Thursday, March 29, 2018
Maple Magic Delivered to your Doorstep...
... of your classroom or club house or neighborhood community center. Our newly developed maple sugaring program is offered free to the public. Your library and archives are far more than a collection of papers. Your library uses its collection and collaborates with other organizations to reach out into the community.
This inside part of the program can also be tied to a field trip to one of the area sugar operations, such as this one we recently coordinated with a local elementary school and the Believe in Books 100 acre wood sugar house.

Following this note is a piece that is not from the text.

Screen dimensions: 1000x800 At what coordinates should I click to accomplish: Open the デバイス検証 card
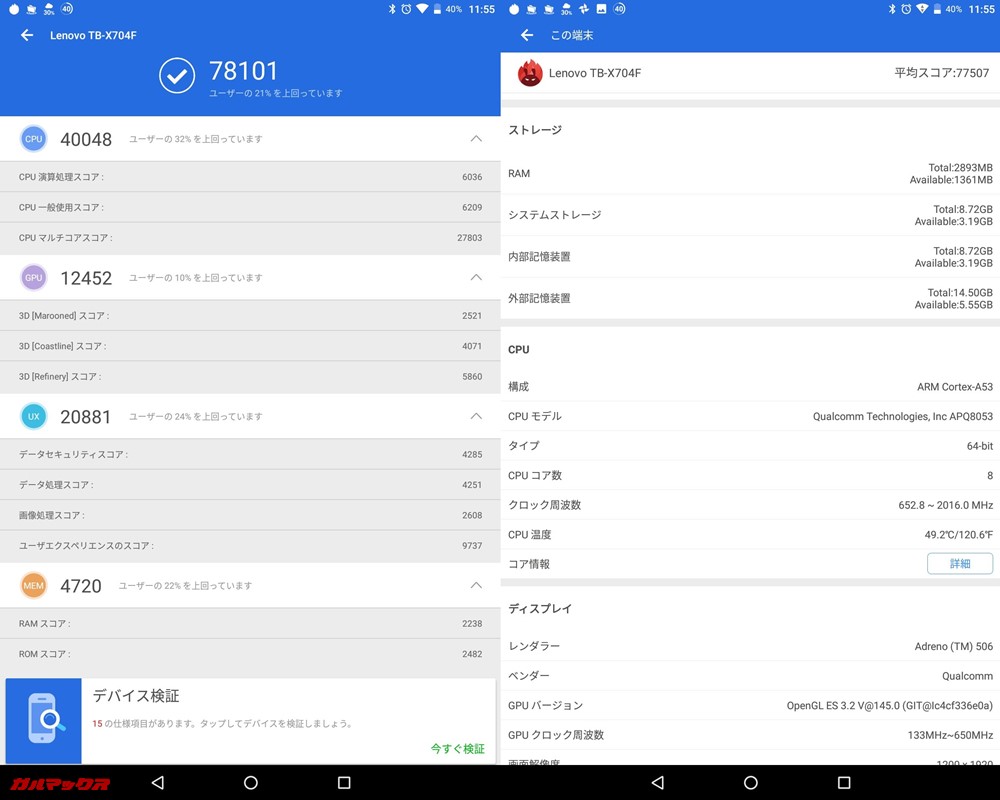coord(250,715)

This outreach program is based on a number of books and archival resources at the Conway Public Library and augmented with objects from the Conway Historical Society.

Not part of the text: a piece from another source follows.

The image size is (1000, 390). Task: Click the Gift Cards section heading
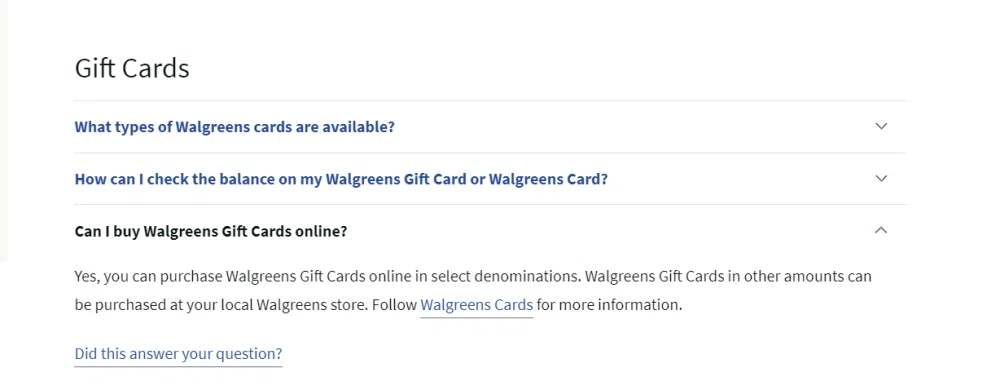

Jeremy Belknap gives a great description of early American settler style maple sugaring in his History of New Hampshire published in 1812.
North Conway once had an "Old Maple Sugar House" tourist attraction. If you look closely at the picture you can see a variety of buckets and bags hung on maple tree trunks indicating they were for educational and demonstration reasons, not for actual tapping.
Today that building has been enlarged and now operates as Cresh's Italian Country Kitchen restaurant. While the view of the Conway ledges has been obscured the distinctive clerestory style steam chimney can still be seen.
The scope of Conway Public Library’s Henney History Room includes western Oxford County Maine, including Fryeburg, where the famous artist Eastman Johnson created an incredible set of paintings documenting local “sugaring off” practices.
Our area's settlers learned maple sugaring techniques from the Native Americans. We celebrate the connection between Conway's Abenaki camp with the Odanak village in Quebec, Canada where there is a wonderful museum of Abenaki history and life.
Arranged by the seasons, the displays detail the many unique methods used to process maple sugar.
Our program provides "hands-on" exploration of historic tools used to help go into the woods to identify maple trees...
... cut into and tap the trees...
... explore change over time, from stone axes, to screw tip augers ...
... to more efficient brace and bits...
... compare the pros and cons of wooden buckets,
metal buckets ...
... and plastic buckets
... even a human yoke to help with carrying buckets.